Due to covid-19 pandemic, in February 2020 Italian government decided to take action in order to reduce physical contact and contain the spread of the virus; among the other measures, face-to-face teaching was suspended. All along 2020 and for the major part of 2021 online teaching replaced face-to-face teaching. Teachers and parents were unprepared for this kind of didactic activities and online modality varied during the lockdown months and among different schools.  Different studies analyzed the outcome of these online modalities, mostly on pathological samples (Baschenis et al., 2021).  We conducted a longitudinal study in order to investigate whether online teaching had a negative effect on reading skills development in Italian children typical readers. We recruited forty-nine children from a primary school in Alessandria (Piedmont, Italy) and assessed their reading skills before (T1) and after (T2) covid-19 pandemic. All children with learning disabilities, cognitive and sensory impairments were excluded from our sample. Children attended third grade at T1 and fifth grade at T2. We evaluated reading speed, accuracy and comprehension; data from existing literature has been used to confront our sample with the population of children typical readers.
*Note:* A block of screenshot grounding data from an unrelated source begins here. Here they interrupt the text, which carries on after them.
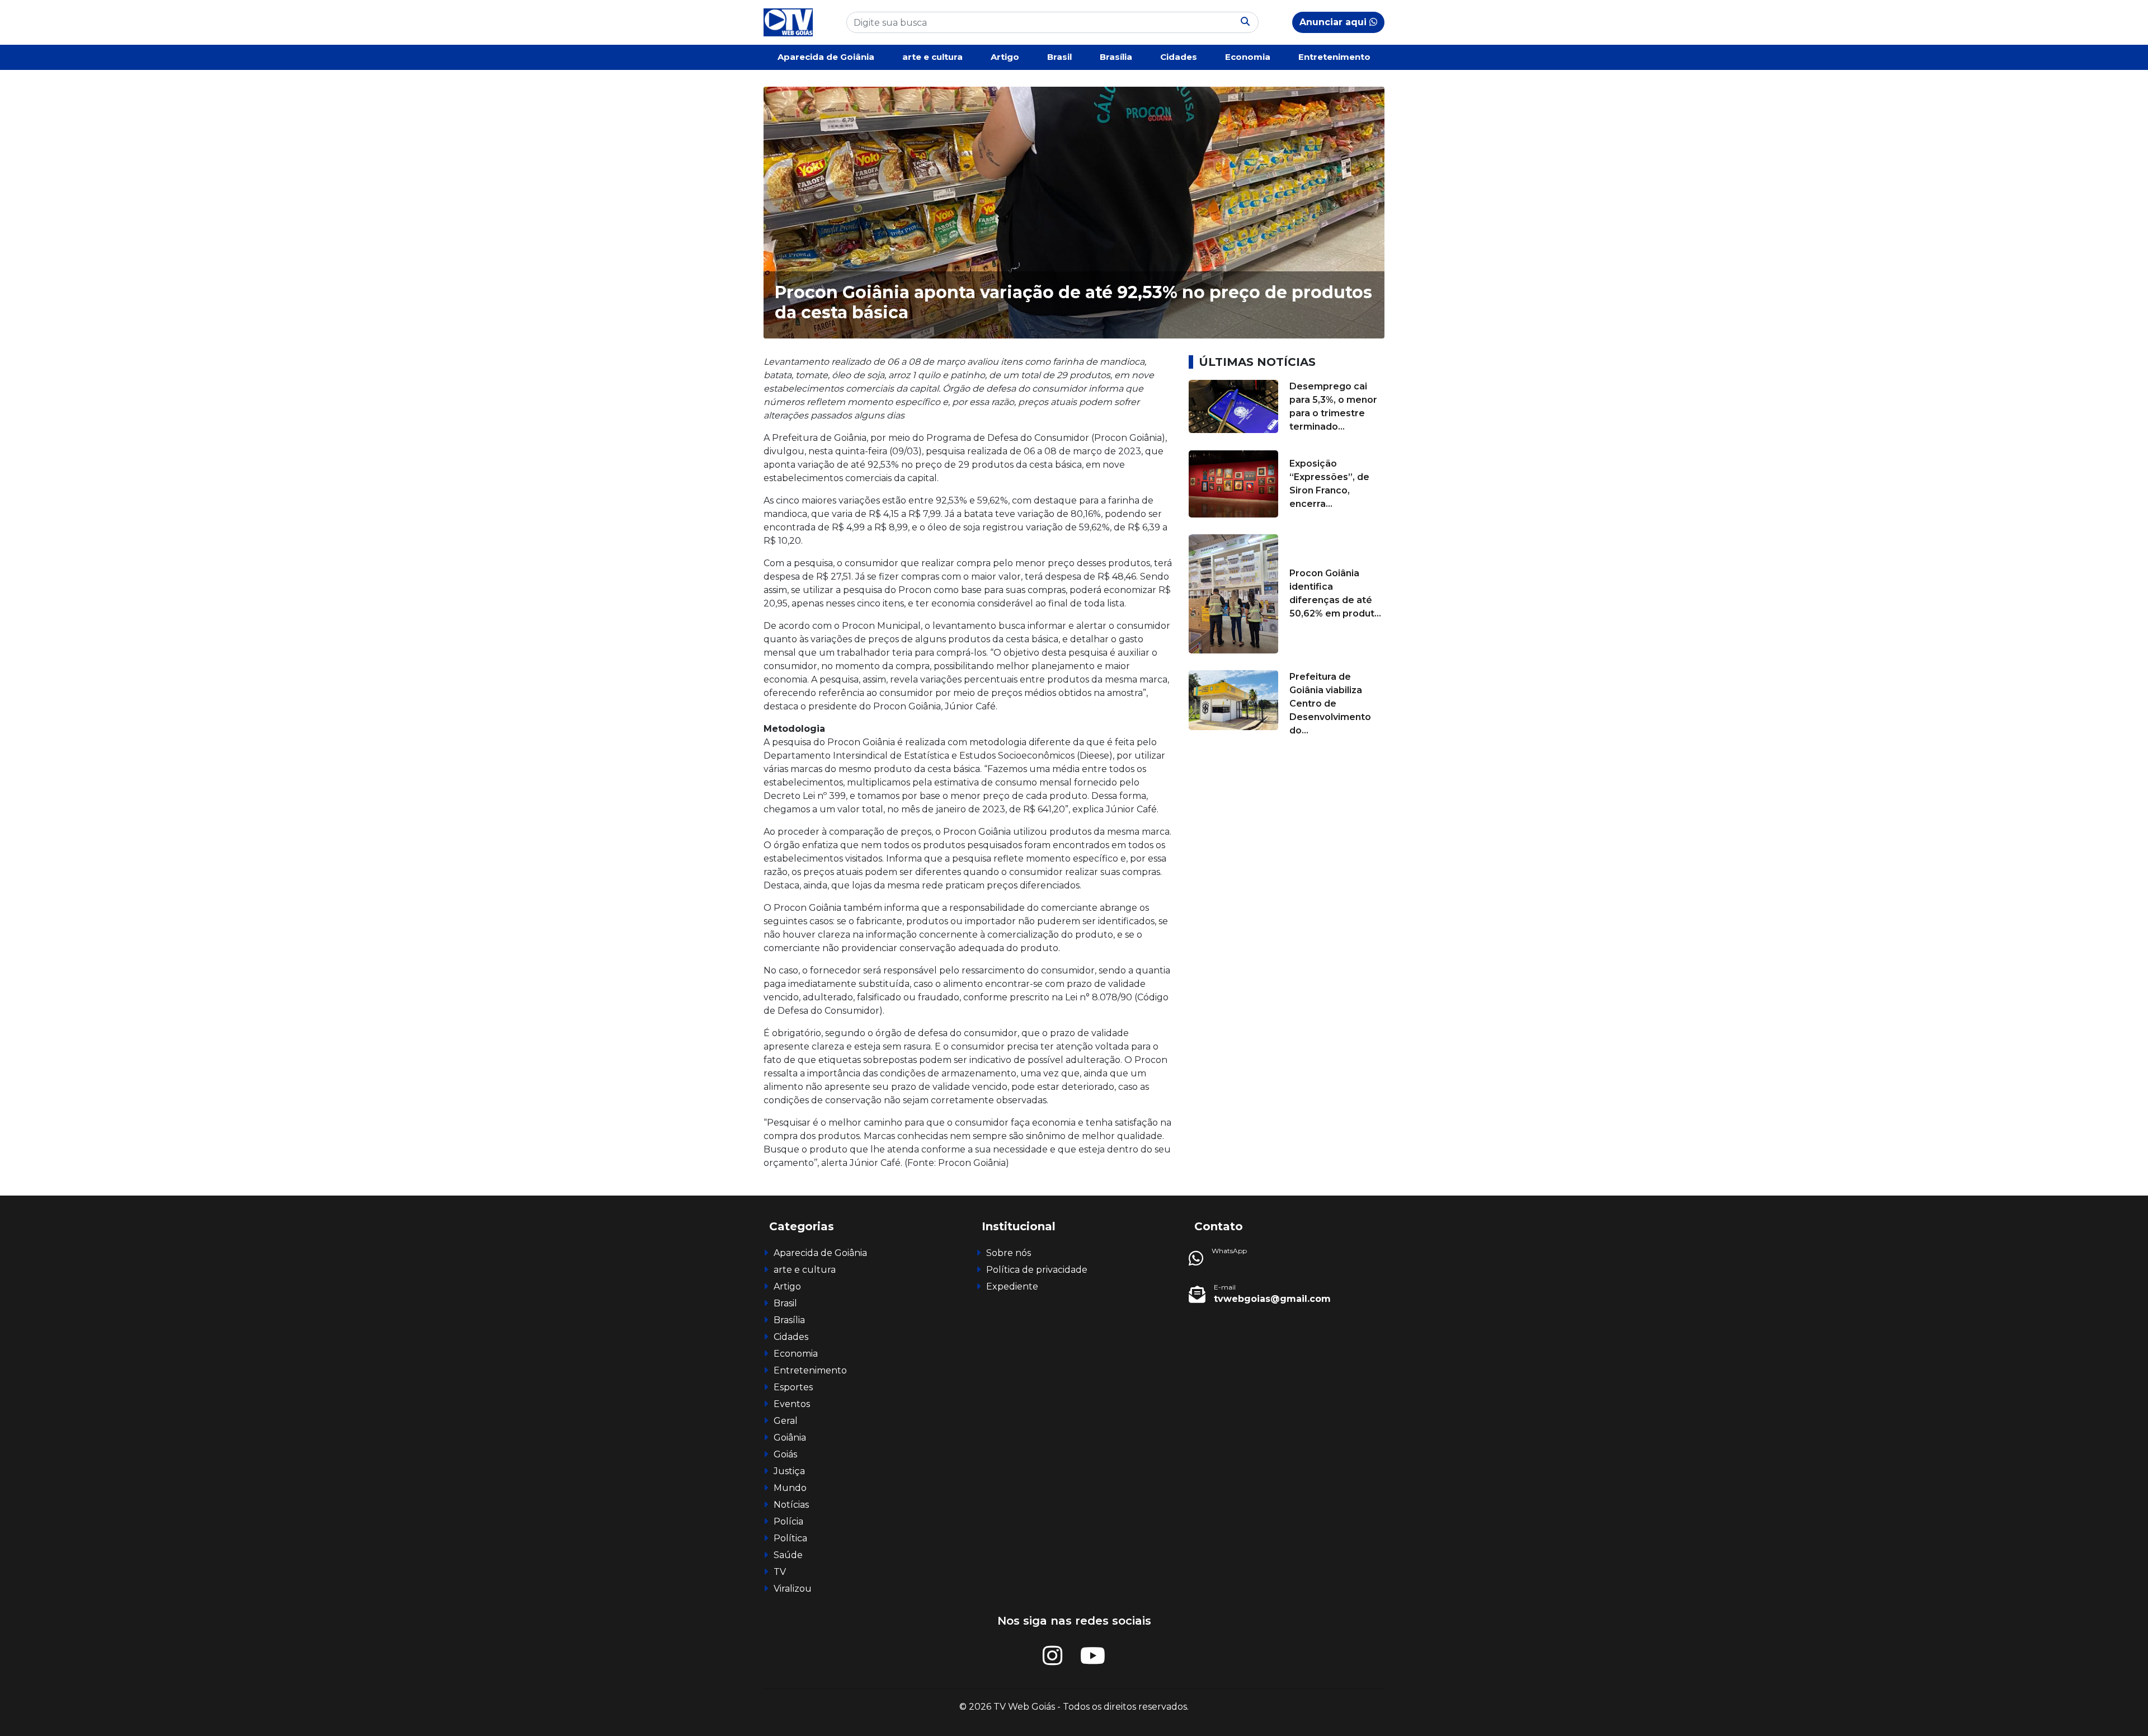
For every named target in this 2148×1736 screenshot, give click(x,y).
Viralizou (793, 1588)
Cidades (1178, 56)
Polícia (788, 1521)
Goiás (785, 1454)
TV (780, 1571)
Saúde (788, 1555)
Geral (786, 1420)
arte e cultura (932, 56)
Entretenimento (1334, 56)
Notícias (791, 1504)
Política (790, 1538)
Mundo (790, 1488)
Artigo (1005, 56)
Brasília (1116, 56)
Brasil (1059, 56)
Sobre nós (1008, 1253)
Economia (1247, 56)
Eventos (792, 1404)
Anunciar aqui (1334, 22)
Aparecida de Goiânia (826, 56)
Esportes (793, 1387)
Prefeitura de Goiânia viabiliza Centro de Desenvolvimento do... (1330, 703)
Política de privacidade (1036, 1269)
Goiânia (790, 1437)
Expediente (1012, 1286)
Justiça (789, 1471)
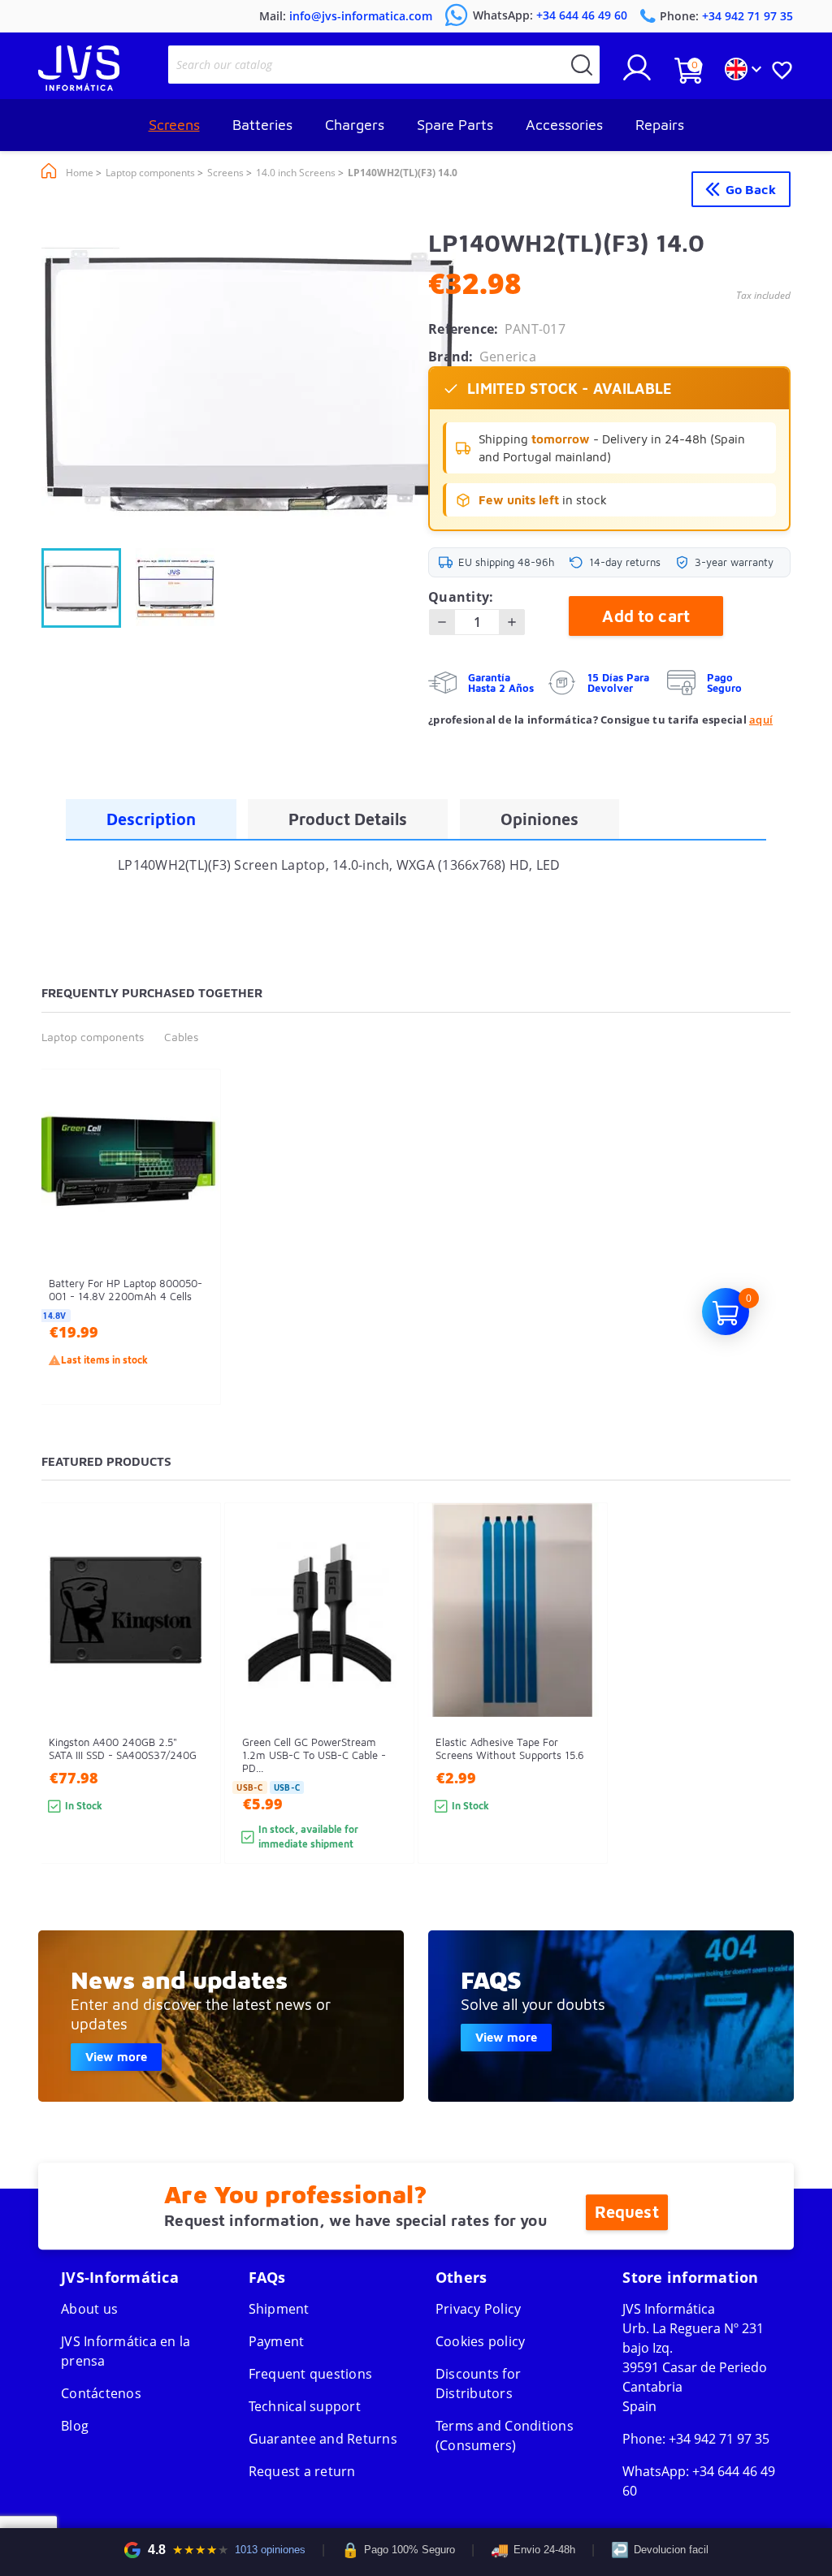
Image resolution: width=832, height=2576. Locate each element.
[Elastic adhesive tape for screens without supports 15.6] (579, 1712)
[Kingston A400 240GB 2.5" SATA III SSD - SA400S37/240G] (192, 1712)
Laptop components (92, 1037)
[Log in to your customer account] (637, 74)
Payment (277, 2341)
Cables (181, 1037)
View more (116, 2057)
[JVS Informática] (78, 86)
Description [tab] (151, 819)
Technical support (305, 2406)
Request (627, 2211)
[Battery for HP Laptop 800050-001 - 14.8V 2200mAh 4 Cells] (192, 1266)
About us (89, 2309)
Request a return (302, 2471)
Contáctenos (101, 2393)
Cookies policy (481, 2341)
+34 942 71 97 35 (719, 2439)
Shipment (279, 2309)
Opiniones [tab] (539, 819)
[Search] (582, 64)
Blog (75, 2426)
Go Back (751, 189)
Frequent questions (311, 2374)
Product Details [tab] (347, 819)
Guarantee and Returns (323, 2439)
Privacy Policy (479, 2309)
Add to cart (646, 616)
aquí (761, 719)
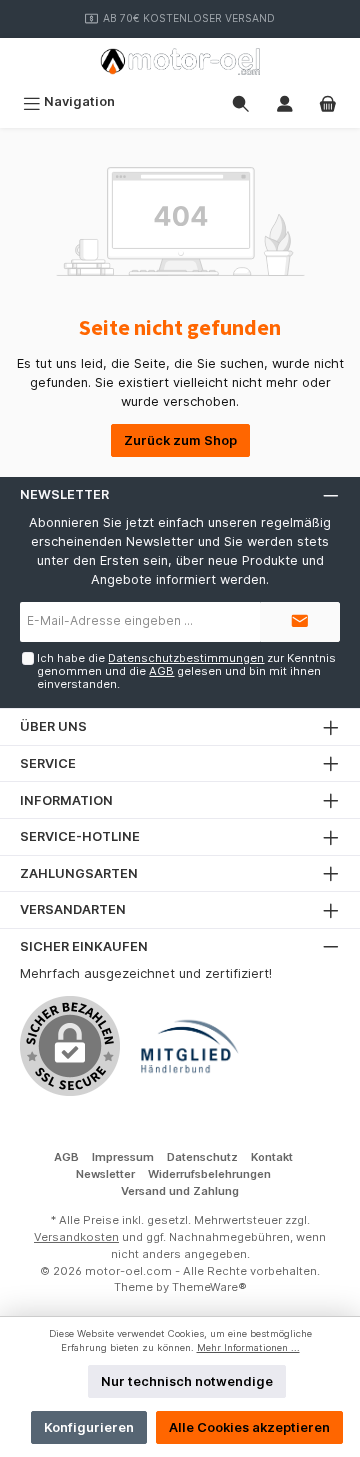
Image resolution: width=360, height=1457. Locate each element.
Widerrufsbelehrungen (209, 1174)
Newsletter (105, 1174)
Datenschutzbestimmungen (186, 658)
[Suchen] (241, 101)
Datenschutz (202, 1157)
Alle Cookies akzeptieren (249, 1427)
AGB (161, 671)
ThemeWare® (209, 1287)
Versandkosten (76, 1237)
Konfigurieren (89, 1427)
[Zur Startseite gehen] (180, 61)
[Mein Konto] (285, 101)
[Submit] (300, 622)
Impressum (123, 1157)
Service (48, 763)
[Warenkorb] (328, 101)
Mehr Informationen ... (248, 1347)
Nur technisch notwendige (187, 1381)
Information (66, 800)
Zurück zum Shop (180, 440)
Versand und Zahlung (180, 1191)
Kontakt (272, 1157)
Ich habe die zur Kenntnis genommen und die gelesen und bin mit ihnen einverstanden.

We compared the results obtained at T1 and T2; our findings show that our sample reached the expected improvement in reading fluency. The subjects obtained a significant improvement in reading comprehension as well, but existing data are insufficient to determine if the improvement reached by our sample is the same as expected. Therefore, we can state that online teaching has not worsened reading skills development in typical readers.